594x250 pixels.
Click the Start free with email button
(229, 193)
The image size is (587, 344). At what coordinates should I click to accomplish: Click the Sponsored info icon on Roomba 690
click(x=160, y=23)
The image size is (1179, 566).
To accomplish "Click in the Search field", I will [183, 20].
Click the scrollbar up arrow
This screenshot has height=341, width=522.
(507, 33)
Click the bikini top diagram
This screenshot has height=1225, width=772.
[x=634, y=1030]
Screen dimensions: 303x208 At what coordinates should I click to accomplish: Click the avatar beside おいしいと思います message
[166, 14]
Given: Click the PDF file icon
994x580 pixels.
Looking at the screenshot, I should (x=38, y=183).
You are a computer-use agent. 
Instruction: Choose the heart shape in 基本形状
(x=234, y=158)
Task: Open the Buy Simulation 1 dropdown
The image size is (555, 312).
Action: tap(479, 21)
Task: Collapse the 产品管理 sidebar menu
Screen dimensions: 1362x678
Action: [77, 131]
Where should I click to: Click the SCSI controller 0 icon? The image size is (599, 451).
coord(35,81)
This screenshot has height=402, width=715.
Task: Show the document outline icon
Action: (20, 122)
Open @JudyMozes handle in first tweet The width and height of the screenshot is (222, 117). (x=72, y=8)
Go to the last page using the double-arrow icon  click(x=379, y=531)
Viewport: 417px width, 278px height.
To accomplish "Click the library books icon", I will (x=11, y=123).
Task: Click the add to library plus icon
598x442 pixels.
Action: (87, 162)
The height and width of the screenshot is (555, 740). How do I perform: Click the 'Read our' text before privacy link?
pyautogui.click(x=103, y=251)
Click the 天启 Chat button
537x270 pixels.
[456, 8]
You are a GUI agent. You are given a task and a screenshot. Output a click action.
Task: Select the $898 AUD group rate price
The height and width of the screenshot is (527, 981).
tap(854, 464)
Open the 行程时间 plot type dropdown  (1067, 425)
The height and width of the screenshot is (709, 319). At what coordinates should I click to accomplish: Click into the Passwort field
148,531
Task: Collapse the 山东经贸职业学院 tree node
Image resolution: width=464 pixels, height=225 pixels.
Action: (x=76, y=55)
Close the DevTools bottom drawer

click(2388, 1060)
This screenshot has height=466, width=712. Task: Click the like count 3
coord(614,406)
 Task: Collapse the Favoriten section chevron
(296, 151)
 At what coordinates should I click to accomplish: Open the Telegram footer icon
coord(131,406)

· · · · · · ·

Directions ▸
Give every line from the one containing "The height and width of the screenshot is (709, 319)." through the end of the records as a JSON list of strings, one string per line, with blank lines left out.

Worked solution ▸
[
  "The height and width of the screenshot is (709, 319). At what coordinates should I click to accomplish: Click into the Passwort field",
  "148,531",
  "Task: Collapse the 山东经贸职业学院 tree node",
  "Image resolution: width=464 pixels, height=225 pixels.",
  "Action: (x=76, y=55)",
  "Close the DevTools bottom drawer",
  "click(2388, 1060)",
  "This screenshot has height=466, width=712. Task: Click the like count 3",
  "coord(614,406)",
  " Task: Collapse the Favoriten section chevron",
  "(296, 151)",
  " At what coordinates should I click to accomplish: Open the Telegram footer icon",
  "coord(131,406)"
]